André Heller schreibt voller Poesie, voller Leidenschaft, voller Metaphern. Wenn Worte Musik werden, dann sind Jo Barnikel und Norbert Nagel die Erzähler. Thomas Simmerl schafft Atmosphäre, indem er mit einer Fülle von mitunter überraschenden Geräuschen Akzente setzt, sogar mit zwei Gartenscheren schneidet er den Takt. Jessica Hartlieb hebt jedes Lied mit ihrem bezaubernden Geigenspiel in den Himmel. Richard Kleinmeier ist der Saitenkünstler an akustischer wie E-Gitarre und am Banjo. Er ist als dritter Mann mitverantwortlich für dieses Gesamtkunstwerk, das I-Tüpfelchen und das Einmaleins. Und Tom ist der Frontmann, der Vermittler, Chef de Mission, der Überbringer der guten Nachricht. Er erweckt Hellers Lieder wieder zum Leben, gibt ihnen Flügel, legt sein Herz in dieses Atlantis und lässt es für uns wieder auftauchen.

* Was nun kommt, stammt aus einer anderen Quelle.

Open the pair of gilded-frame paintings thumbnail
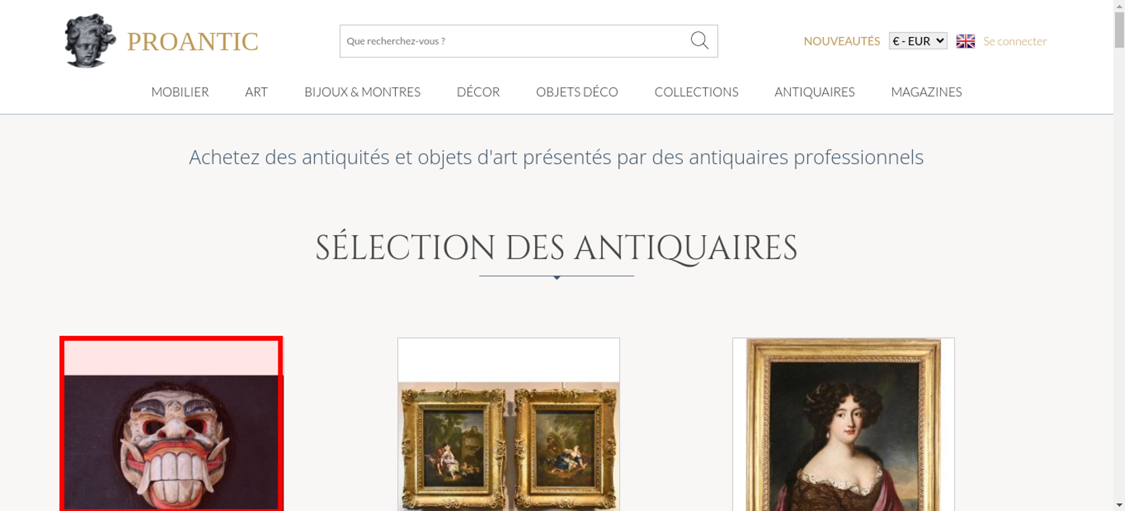 coord(509,424)
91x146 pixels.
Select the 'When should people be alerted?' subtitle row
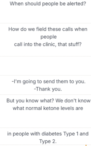45,11
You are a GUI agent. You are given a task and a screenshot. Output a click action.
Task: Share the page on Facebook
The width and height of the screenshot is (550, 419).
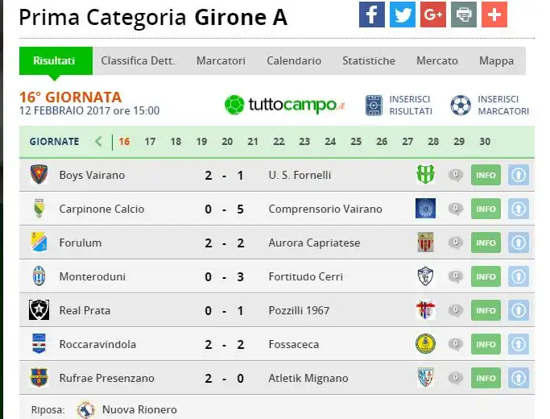(x=372, y=15)
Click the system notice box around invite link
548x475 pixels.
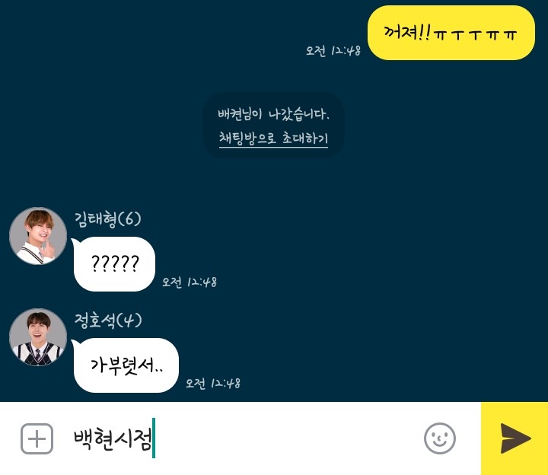pyautogui.click(x=273, y=126)
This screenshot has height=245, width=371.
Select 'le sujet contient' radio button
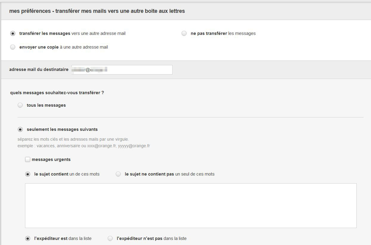pyautogui.click(x=28, y=174)
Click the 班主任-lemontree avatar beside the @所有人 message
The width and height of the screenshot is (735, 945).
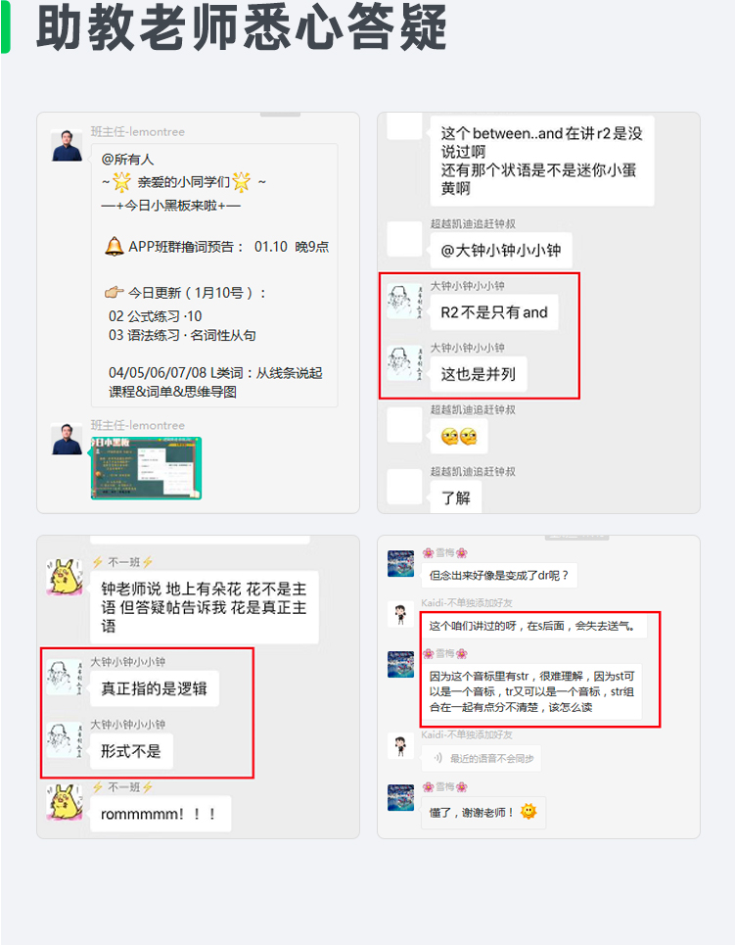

André Hellers Lieder sind zeitlos. Sie zählen gut drei Jahrzehnte und haben dennoch keine Altersringe. Jeder, der gelebt, geliebt und gelitten hat, kann sich darin wieder finden. Himmelhochjauzende Liebe, die Welt auf den Kopf gestellt, völlig losgelöst, voller Träume und voller verrückter Ideen und das Leben ist ein Karussell.

Dann der Absturz aus den Wolken, abgrundtief und so schmerzhaft wie vom Seil gestürzt, wie ein müder Akrobat, es war nur Liebelei, Liebe war nie dabei, wenn die Liebe geht, was kommt dann? Ratzenfressen, abgrundtiefe Wiener Depression, wenn das Leben unerträglich und ein einziger Spott ist und Erinnerungen wie Schlingpflanzen deine Seele herunterziehen.

Hellers Texte sind süßer jugendlicher Überschwang, Wehmut und Bitterkeit des Alters und das ganze schöne Leben dazwischen, mit allen Höhen und Tiefen lotet er es aus voller Melancholie und mit ganz eigenem Charme. Er bereitet ein Bett wie echte chinesische Seide und ich mag mich ganz gern dort hineinlümmeln.

Tom und seine Band liefern auch heute Abend ein grandioses Heller-Programm. Schon bei Jean Harlow, dem rassigen Charleston, war die Überzeugungsarbeit gelungen und am Ende war mit der alten Dylan-Hymne Für immer jung vom Altenkirchener Spiegelzeltchor viel mehr als nur höflicher Applaus zu hören. Kein Wunder, hatten doch Tom und seine Band mit leichter Hand ganz nebenbei zwei Jahrhunderte Musik gestreift und sich dabei quer durch alle Stilrichtungen und zurück zu Tom Heller und André Haydn gespielt.